Aim of the exercise: Convert all of the data below into a numbered list, one item per line, with blank lines left out. Omit the pictures from your answer.

Records to process:
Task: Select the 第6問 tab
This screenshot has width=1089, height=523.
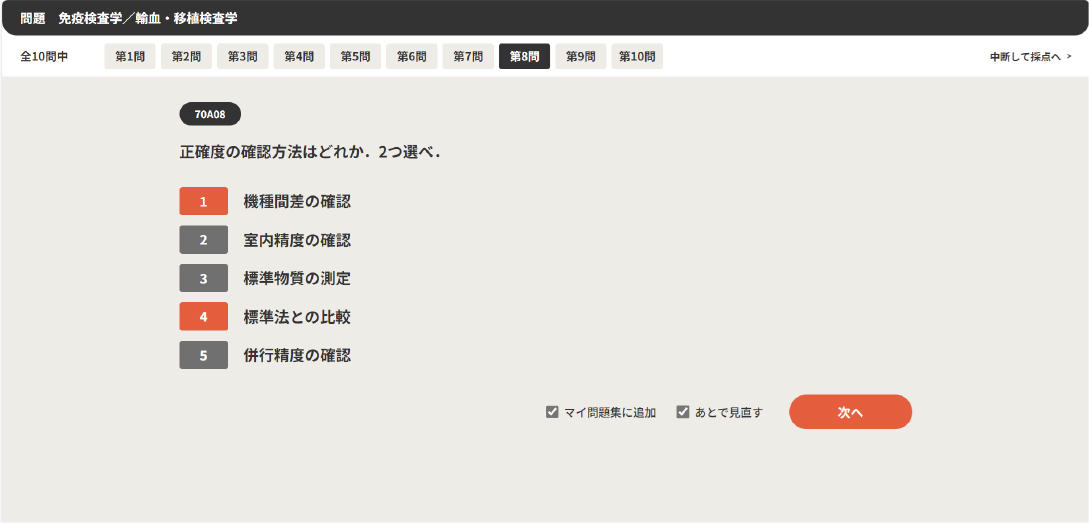Action: click(411, 57)
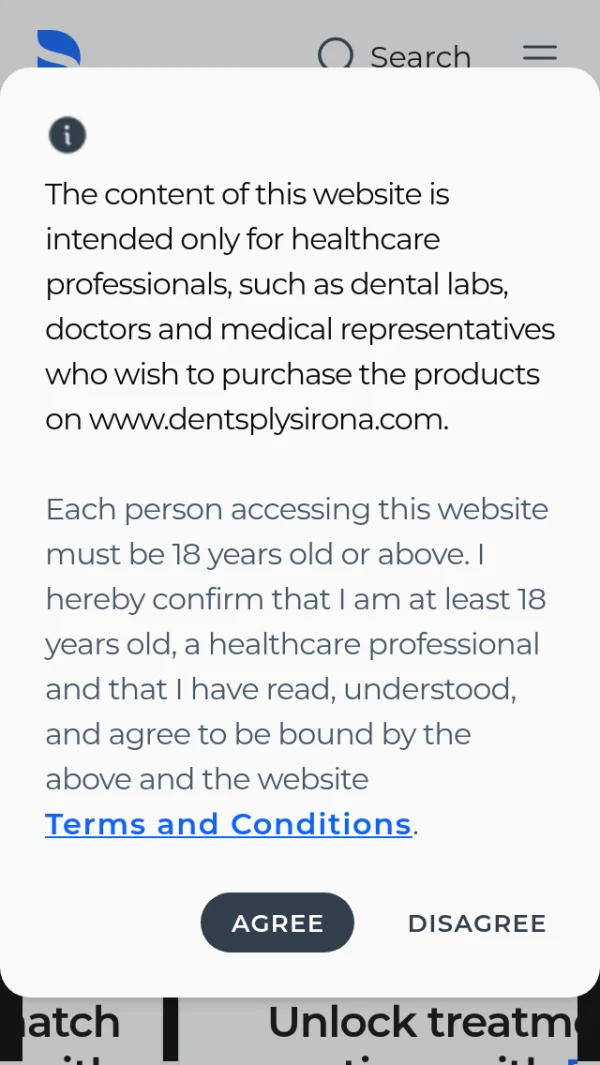Open the hamburger menu
Screen dimensions: 600x1065
tap(539, 54)
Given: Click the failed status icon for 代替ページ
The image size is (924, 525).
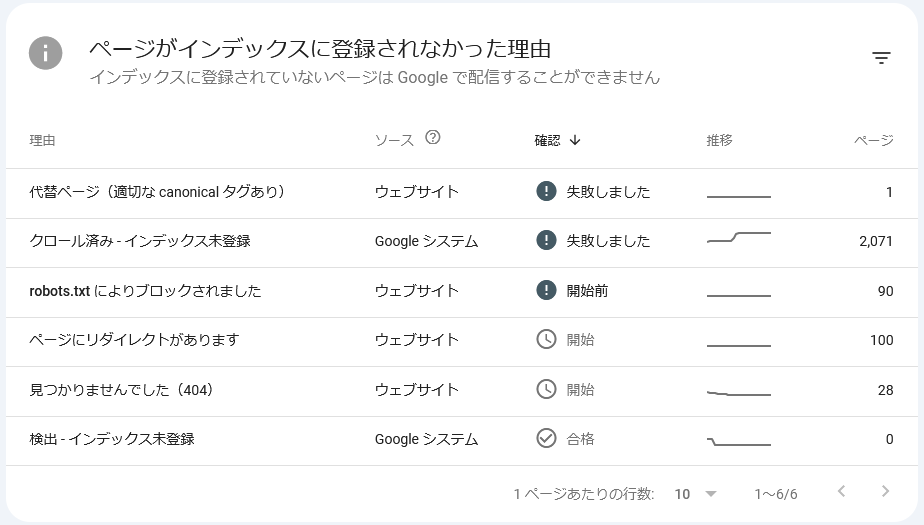Looking at the screenshot, I should [x=546, y=191].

Result of the task:
1. Task: Select the 第6問 tab
2. This screenshot has width=1089, height=523.
3. Action: click(411, 57)
4. Open the hamburger menu
5. Screen dimensions: 600x1065
6. tap(539, 54)
7. Given: Click the failed status icon for 代替ページ
8. The image size is (924, 525).
9. Looking at the screenshot, I should [x=546, y=191].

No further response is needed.